20日、改正会社法が参議院で可決し、成立しました。施行は来年4月1日となる見通しです。

http://www.nikkei.com/article/DGKDASDC20005_Q4A620C1EA2000/

(法律案要綱、新旧対照条文等はこちらから)
 http://www.moj.go.jp/MINJI/minji07_00151.html

改正箇所は多岐にわたりますので、重要なところを見ていきたいと思います。

1.社外取締役設置義務化の見送り

法制審議会では、コーポレート・ガバナンス強化の一環として社外取締役の設置を義務化する案も提案されましたが、経済界等からの反対論が根強く、結局義務化は見送られることになりました。

しかし、改正法では、一定の要件を満たす公開会社が社外取締役を選任しない場合は、株主総会で「社外取締役を置くことが相当でない理由」の説明や事業報告への記載が義務づけられます。
 社外取締役を「置かない理由」ではなく、「置くことが相当でない理由」の説明・記載が求められます。さらに、今後、会社法施行規則において、社外監査役が2名いることのみをもって「置くことが相当でない理由」とすることはできないとの規定が設けられる予定です。
したがって、今後、会社は、「置くことが相当でない理由」について積極的かつ説得的な説明・記載を行うことを要求されることになりますが、これはかなりハードルが高いと思われます。報道によると、法務省は、こうした厳しい説明・記載義務を設けることで、事実上社外取締役を義務づけるものと考えているようです。

なお、改正法の附則では、施行後2年を経過した後、社外取締役の選任状況その他の社会経済情勢の変化等を勘案した上で、必要があると認める場合には、社外取締役設置の義務付け等所要の措置を講ずることが明記されています。

 

2.監査等委員会設置会社の新設

社外取締役の導入を促すため、監査等委員会設置会社制度が新設されました。

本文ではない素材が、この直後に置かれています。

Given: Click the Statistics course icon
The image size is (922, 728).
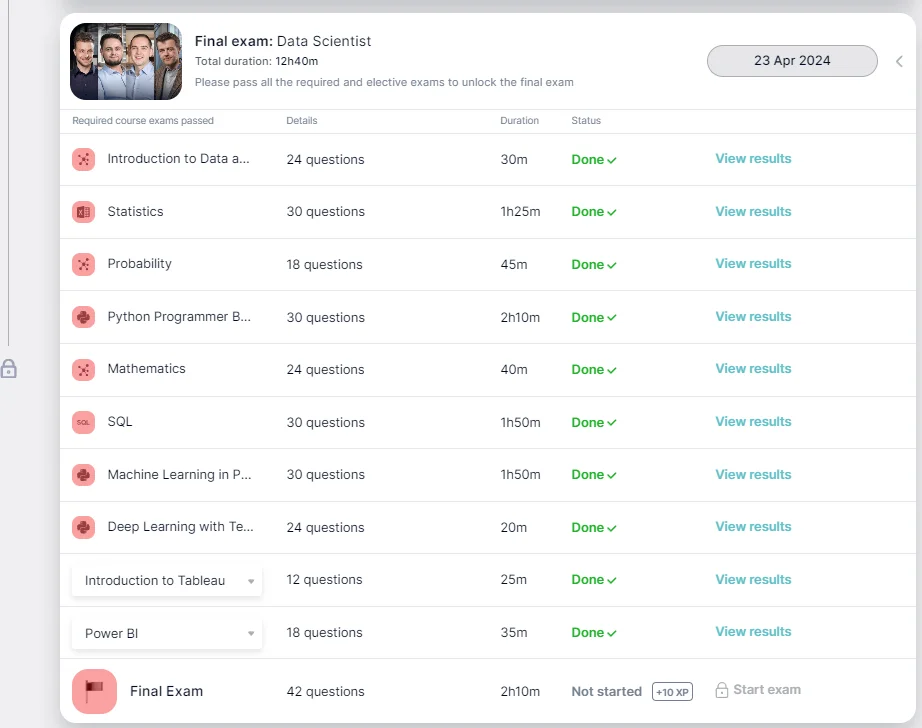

監査等委員会設置会社とは、監査役・監査役会が設置されない代わりに、3名以上(過半数は社外取締役)の「監査等委員である取締役」によって構成される監査等委員会が設置される会社です。

 

3.社外取締役の範囲の変更

社外取締役については、役員の2親等以内の親族や親会社の取締役や使用人が除外されることになりました。一方で、過去10年間当該会社または子会社の当該会社の業務執行取締役等を務めていない者は社外取締役になれることになりました。
多くの会社では、親会社の使用人(従業員)が取締役となっていますので、実務に与える影響が大きいと思われます。

社外取締役の範囲の変更は、改正法施行時に社外取締役がいる場合には、施行後最初に終了する事業年度に関する定時株主総会の終結の時から適用されることになります。
改正法の施行が平成27年4月である場合、3月決算の会社であれば、遅くとも平成28年6月の定時株主総会において、改正後の要件を満たす社外取締役を選任する必要があります。

 

4.多重代表訴訟制度の新設

多重代表訴訟制度とは、親会社の株主が子会社の役員の責任について株主代表訴訟ができる制度です。ただし、提訴できるのは親会社の議決権または発行済み株式の1%以上を所有する株主に限られる等非常に厳格な要件となっています。